OSM(Valhalla and Overpass) docker services are stopped abruptly

Akhendra · February 2, 2024, 9:17am

Hello Team,
My OSM docker services are stopped abruptly in my aws ec2 machine. I hosted the valhalla and overpass services for North America, Asia and Europe continents.
The ec2 machine configuration is 8 vCPU, 64GB RAM, 1 x 1875 AWS Nitro SSD, Up to 12 Gbps Network Bandwidth and Up to 10 Gbps EBS Bandwidth.

These services are working fine when requesting for less GPS data(~1000-5000 GPS) but when requesting through batch jobs where the GPS points are more than 5000 then all the docker services are stopped abruptly.

Please help me how to overcome this issue?
Do I need to increase my system configuration ? or else Is there any cleaning procedure which can clean the memory after every request to these services?

Regards,
Akhendra

ImreSamu · February 2, 2024, 11:32am

It’s difficult to determine the root of the problem with the information provided.

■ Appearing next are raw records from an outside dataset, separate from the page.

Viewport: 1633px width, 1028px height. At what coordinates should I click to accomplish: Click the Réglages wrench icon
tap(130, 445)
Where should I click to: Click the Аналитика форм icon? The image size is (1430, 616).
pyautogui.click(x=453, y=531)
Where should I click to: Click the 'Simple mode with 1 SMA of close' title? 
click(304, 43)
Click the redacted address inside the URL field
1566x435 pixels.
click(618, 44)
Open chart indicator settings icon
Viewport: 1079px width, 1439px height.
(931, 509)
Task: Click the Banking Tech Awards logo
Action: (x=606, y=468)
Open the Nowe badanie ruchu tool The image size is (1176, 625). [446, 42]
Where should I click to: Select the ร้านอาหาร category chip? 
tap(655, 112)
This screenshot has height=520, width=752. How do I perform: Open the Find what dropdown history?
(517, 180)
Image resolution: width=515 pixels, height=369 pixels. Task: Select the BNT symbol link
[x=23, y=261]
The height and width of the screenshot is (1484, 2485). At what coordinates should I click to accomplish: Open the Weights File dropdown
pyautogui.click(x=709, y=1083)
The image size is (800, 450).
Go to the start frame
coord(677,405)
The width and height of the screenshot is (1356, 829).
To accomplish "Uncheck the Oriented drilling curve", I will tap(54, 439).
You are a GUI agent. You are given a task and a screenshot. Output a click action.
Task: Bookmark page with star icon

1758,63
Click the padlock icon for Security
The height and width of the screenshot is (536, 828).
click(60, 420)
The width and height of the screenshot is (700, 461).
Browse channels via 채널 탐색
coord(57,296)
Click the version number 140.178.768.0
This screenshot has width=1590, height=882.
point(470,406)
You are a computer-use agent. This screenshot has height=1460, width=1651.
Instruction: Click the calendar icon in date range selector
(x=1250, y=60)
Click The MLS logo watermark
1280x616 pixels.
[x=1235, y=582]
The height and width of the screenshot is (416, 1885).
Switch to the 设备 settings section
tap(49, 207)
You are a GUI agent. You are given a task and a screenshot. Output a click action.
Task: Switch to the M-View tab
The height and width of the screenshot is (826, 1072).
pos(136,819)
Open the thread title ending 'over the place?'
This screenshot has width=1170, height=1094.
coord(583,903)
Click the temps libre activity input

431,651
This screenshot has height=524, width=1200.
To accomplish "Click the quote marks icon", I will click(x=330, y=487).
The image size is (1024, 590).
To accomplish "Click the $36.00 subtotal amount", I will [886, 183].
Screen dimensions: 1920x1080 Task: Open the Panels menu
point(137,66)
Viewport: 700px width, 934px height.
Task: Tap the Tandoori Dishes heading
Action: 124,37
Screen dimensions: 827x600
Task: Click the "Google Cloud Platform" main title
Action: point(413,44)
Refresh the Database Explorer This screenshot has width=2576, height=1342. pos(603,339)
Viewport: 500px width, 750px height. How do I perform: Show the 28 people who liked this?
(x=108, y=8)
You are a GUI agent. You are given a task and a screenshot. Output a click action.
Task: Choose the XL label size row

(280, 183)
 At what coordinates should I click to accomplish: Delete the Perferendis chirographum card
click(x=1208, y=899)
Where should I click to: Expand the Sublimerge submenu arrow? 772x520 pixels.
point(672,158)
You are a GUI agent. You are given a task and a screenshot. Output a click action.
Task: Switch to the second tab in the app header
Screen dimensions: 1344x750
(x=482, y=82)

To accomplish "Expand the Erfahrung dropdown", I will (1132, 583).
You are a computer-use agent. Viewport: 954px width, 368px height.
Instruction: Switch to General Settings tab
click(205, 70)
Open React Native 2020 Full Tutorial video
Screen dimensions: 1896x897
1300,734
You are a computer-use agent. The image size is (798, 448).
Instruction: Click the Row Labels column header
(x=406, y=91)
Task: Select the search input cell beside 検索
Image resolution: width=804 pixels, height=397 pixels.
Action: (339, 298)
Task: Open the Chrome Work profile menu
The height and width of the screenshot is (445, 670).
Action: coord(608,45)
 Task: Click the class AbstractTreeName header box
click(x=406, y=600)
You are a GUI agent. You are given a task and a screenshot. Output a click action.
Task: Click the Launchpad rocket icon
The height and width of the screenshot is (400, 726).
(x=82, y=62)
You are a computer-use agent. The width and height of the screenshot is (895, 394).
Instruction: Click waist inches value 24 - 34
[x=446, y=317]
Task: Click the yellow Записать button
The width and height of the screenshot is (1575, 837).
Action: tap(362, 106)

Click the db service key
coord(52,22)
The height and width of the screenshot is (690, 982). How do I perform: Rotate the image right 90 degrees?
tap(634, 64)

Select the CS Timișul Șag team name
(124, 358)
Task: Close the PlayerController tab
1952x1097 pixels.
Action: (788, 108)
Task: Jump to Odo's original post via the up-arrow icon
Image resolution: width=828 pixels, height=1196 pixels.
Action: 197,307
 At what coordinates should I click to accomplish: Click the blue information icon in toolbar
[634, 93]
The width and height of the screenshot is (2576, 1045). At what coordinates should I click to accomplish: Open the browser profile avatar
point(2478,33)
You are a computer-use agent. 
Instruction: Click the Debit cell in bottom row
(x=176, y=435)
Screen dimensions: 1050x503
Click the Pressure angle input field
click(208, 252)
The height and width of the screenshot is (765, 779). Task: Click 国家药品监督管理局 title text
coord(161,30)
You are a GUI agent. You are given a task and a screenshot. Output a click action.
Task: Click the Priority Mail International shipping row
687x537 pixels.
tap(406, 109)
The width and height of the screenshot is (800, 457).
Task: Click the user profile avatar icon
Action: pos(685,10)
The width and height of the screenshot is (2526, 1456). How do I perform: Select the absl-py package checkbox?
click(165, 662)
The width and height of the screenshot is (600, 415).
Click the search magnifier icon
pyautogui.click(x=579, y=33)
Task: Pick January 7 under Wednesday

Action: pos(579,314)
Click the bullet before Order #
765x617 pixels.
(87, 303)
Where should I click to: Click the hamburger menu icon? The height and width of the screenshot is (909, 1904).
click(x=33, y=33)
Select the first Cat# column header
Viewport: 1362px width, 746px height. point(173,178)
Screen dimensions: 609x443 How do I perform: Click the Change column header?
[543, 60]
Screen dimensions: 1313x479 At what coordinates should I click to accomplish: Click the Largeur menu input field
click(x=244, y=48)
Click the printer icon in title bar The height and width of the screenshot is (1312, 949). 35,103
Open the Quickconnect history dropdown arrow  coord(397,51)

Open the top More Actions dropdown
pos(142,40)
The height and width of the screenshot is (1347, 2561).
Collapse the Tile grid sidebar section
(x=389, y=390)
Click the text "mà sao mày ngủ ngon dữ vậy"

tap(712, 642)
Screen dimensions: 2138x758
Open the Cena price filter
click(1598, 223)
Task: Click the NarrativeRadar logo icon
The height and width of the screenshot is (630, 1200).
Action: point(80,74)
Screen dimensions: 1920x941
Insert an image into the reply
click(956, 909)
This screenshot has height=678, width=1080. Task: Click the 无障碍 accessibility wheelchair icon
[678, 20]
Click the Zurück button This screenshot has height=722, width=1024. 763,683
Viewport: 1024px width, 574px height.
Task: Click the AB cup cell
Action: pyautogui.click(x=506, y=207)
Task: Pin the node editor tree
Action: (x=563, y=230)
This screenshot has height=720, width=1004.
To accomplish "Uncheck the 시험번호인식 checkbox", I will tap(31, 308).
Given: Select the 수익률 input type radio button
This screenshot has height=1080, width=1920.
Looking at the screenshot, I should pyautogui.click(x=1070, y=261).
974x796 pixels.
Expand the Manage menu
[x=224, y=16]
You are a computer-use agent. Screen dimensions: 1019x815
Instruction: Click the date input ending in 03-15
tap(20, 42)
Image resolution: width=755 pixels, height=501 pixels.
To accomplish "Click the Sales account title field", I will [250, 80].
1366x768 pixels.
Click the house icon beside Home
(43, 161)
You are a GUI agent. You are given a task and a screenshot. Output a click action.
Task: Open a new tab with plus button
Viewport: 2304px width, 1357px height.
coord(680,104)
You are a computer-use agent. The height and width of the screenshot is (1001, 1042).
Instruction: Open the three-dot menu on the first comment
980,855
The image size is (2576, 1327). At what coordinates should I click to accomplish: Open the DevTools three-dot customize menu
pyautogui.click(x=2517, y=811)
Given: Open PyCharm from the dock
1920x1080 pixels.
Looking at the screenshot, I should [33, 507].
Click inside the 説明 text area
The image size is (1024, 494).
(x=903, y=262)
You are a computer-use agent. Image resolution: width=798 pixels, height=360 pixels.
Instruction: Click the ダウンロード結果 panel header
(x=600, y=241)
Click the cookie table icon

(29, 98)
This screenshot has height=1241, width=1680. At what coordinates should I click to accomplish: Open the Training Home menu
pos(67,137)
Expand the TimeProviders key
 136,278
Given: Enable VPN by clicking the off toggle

More details are needed:

As mentioned, reviewing the logs is necessary.
It’s important to monitor where the bottleneck lies
- is it ‘Valhalla’ or the ‘overpass services’?
What is meant by ‘requesting through batch jobs’?
- How many requests do the services receive in parallel?
- Is it through a custom script?
- It’s possible to introduce a delay ?

Additional note:

Having 8 vCPUs allows for approximately 6-7 parallel job queries, ideally.

Either the job needs to be rewritten to avoid overloading the system (by limiting queries)
or more capacity is required for the server.
- ( In a cloud environment, starting and testing 4-5 new EC2 instances is not difficult. )

In summary, more information is required.

For testing purposes, I would place Valhalla on one machine and the Overpass Service on another. This way, it would be easier to identify where the problem lies and which machine needs upgrading.

If you cannot control the job requests, I would also consider implementing a ‘rate limit’. However, this would require operating some form of a proxy server in front, which complicates the service.

EDIT:

or else Is there any cleaning procedure which can clean the memory after every request to these services?

These are specific questions, and if you don’t find answers here, you should post them in the GitHub repositories of Valhalla and Overpass Service.
My experience is mainly with Valhalla. Unfortunately, it’s very easy to overload and not easy to fine-tune. Furthermore, different versions of Valhalla can behave differently. It might be necessary to test even the latest ‘master’ version. It’s also advisable to review the Valhalla configuration. …

Akhendra · March 26, 2024, 5:19am

As you recommended, I have placed the valhalla and overpass in separate EC2 machines with the same configuration. If I face the same issue again then I will come to know which one causes the issue.
Thank you ImreSamu